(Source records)
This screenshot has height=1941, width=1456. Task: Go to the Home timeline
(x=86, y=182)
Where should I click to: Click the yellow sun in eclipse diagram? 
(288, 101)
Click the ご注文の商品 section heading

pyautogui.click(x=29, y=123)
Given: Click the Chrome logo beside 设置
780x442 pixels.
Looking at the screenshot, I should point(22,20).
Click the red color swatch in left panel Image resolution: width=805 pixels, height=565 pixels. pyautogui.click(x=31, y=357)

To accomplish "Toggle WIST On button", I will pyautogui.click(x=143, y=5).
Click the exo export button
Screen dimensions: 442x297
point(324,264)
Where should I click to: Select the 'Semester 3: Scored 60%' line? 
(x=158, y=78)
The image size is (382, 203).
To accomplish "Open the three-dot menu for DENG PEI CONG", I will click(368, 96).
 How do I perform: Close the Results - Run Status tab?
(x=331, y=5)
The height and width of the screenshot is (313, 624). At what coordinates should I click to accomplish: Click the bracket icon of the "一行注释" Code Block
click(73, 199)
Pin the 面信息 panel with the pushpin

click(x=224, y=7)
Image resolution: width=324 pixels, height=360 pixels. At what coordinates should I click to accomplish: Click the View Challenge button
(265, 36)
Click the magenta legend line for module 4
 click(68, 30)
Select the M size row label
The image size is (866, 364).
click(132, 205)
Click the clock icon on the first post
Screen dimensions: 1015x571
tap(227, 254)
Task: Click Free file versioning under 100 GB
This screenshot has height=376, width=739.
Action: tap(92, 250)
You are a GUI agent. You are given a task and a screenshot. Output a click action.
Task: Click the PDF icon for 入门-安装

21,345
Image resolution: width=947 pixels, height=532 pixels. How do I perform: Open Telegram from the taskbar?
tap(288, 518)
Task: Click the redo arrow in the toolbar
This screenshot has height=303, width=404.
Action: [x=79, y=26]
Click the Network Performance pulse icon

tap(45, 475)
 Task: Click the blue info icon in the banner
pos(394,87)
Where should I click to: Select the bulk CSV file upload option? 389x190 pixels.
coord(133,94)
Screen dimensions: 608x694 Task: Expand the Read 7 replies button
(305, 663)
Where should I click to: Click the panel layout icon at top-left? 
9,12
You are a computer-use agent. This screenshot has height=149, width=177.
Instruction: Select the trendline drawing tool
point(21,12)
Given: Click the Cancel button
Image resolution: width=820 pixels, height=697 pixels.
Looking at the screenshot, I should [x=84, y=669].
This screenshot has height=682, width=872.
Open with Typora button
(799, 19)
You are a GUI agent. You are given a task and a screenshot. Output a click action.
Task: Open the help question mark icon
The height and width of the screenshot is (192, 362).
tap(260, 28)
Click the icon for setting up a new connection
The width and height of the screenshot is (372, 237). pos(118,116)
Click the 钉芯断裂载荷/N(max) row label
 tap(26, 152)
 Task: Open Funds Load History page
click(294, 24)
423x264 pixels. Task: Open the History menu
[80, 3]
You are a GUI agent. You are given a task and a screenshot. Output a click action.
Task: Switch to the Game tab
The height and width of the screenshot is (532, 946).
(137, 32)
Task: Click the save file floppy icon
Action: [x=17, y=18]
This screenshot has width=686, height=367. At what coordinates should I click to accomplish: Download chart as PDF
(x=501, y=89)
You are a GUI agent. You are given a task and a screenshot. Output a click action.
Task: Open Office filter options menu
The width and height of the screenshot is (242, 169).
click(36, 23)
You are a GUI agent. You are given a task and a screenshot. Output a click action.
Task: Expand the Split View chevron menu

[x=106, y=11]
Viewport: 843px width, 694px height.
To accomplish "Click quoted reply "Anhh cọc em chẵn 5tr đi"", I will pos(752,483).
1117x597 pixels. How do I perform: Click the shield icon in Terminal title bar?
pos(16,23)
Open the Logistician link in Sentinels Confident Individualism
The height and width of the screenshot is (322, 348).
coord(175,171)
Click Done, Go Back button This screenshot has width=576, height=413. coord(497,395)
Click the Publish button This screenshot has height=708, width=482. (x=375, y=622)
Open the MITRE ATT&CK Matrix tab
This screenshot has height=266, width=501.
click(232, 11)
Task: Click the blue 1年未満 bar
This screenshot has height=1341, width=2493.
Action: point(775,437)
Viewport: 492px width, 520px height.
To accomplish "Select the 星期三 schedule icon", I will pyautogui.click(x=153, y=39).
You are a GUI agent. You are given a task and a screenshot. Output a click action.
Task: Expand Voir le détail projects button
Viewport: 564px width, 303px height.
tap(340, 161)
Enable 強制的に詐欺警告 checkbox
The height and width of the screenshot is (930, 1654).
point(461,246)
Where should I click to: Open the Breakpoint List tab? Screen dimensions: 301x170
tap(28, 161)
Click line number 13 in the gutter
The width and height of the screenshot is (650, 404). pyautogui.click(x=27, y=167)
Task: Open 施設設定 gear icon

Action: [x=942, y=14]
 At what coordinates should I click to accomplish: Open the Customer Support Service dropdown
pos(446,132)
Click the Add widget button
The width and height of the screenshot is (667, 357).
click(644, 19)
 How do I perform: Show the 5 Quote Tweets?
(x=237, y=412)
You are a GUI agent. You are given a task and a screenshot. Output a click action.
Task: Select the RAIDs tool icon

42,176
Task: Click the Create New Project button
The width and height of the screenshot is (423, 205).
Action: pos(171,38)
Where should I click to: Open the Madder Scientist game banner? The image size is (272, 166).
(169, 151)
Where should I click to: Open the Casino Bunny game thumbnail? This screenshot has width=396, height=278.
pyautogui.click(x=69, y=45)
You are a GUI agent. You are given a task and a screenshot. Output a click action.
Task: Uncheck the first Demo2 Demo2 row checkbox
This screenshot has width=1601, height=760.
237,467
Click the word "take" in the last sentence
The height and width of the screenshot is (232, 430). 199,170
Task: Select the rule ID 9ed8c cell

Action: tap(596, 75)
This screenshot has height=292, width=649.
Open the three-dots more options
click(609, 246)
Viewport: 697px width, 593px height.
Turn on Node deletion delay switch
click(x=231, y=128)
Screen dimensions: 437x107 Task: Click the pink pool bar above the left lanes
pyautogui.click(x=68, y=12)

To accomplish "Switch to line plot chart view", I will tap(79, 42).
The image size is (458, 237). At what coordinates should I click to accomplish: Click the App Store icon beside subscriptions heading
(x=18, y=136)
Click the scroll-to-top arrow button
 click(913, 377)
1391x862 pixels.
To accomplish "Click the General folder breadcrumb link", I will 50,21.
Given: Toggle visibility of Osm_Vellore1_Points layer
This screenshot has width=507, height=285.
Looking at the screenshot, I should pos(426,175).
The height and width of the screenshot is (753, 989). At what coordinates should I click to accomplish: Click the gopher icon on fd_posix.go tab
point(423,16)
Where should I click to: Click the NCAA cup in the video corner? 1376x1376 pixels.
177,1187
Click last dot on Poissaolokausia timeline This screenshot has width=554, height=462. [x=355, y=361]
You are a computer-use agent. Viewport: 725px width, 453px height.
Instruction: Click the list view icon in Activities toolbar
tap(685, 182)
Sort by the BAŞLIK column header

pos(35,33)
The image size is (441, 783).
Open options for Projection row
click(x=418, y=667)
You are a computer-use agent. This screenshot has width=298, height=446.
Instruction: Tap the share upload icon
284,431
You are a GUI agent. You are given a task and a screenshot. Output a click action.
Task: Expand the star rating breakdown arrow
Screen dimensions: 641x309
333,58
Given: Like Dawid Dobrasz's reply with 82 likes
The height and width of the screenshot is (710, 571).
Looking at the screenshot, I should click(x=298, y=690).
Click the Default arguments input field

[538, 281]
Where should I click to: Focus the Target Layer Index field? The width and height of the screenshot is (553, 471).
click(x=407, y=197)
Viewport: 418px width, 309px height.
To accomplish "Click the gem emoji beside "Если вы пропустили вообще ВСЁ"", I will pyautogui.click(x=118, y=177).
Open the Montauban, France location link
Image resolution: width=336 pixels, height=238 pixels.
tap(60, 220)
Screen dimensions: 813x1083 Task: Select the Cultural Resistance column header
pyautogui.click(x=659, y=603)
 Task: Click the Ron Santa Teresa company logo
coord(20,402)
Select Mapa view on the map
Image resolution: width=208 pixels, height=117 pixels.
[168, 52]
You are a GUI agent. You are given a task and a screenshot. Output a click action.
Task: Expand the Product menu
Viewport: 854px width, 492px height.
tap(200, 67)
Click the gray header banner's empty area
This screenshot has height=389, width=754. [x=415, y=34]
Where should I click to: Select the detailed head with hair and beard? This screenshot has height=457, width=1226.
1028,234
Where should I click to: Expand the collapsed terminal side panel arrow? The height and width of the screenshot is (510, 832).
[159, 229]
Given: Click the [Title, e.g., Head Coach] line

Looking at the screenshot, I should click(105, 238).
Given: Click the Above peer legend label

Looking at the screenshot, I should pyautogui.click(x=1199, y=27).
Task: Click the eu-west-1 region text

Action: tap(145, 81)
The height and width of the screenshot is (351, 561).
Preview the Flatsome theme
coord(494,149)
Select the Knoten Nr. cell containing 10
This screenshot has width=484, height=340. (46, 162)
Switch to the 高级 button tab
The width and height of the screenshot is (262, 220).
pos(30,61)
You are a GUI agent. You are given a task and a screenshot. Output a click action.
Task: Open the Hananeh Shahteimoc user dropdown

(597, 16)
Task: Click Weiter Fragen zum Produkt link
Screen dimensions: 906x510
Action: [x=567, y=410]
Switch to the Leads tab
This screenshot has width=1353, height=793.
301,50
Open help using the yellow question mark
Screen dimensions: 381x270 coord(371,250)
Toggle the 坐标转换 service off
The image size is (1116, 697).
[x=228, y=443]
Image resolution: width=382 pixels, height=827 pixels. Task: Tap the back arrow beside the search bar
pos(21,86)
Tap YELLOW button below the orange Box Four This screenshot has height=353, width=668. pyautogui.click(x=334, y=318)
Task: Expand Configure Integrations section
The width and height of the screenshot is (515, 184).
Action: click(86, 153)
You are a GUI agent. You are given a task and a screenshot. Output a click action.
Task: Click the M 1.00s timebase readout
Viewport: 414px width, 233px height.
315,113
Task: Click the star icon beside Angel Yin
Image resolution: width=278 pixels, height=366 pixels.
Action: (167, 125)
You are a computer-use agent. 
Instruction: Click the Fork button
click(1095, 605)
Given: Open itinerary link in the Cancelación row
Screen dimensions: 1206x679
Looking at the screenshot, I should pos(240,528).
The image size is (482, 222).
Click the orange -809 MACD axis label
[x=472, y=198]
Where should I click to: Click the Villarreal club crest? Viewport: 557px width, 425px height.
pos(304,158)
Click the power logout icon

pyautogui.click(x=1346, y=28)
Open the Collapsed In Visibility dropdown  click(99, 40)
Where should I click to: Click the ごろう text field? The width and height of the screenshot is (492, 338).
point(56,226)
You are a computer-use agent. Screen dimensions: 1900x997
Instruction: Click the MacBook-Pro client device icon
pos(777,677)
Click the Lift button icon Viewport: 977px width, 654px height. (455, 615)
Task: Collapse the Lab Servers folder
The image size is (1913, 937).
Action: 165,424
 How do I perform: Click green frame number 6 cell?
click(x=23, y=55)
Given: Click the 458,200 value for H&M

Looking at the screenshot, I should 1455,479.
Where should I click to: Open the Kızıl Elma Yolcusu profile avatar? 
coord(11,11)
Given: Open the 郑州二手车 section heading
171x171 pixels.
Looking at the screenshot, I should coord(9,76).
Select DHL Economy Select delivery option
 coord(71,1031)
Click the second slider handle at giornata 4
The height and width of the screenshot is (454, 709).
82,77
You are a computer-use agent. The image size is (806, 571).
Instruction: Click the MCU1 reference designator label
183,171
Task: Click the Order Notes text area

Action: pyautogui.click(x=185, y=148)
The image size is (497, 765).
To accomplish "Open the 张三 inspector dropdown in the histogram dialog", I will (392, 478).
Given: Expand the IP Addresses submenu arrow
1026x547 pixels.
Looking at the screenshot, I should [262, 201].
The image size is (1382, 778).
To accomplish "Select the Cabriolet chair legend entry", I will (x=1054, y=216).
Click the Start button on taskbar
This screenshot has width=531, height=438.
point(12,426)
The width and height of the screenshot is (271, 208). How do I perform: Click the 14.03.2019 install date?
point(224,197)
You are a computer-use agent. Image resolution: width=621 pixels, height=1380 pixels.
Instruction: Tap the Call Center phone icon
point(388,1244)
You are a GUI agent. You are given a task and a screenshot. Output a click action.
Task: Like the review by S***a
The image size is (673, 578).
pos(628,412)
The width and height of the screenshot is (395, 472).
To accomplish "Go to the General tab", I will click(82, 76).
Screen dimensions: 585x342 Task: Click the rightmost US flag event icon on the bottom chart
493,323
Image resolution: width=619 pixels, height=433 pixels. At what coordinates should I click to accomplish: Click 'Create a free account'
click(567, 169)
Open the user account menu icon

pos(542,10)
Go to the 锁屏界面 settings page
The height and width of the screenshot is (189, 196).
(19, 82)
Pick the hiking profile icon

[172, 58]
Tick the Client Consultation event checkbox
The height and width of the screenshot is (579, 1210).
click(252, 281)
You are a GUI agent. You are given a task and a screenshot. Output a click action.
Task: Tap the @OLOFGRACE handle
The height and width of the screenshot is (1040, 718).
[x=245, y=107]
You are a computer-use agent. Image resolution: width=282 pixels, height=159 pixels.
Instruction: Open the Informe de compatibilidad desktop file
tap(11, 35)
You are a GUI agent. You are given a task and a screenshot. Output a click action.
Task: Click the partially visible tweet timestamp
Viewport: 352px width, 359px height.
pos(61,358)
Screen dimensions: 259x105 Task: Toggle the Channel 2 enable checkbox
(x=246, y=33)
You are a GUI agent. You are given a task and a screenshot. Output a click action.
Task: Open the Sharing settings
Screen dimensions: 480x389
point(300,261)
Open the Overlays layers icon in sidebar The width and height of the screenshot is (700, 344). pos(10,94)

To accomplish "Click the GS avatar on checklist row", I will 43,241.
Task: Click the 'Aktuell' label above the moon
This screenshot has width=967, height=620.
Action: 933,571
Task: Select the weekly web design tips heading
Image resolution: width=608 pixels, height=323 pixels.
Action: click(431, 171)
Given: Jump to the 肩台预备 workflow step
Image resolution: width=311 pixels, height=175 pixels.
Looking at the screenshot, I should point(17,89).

**TO DO:**
Please retype, without any change, the line containing "Given: Jump to the 肩台预备 workflow step" and every line after it to the end of the entries above, and only those.

**ANSWER SECTION:**
Given: Jump to the 肩台预备 workflow step
Image resolution: width=311 pixels, height=175 pixels.
Looking at the screenshot, I should point(17,89).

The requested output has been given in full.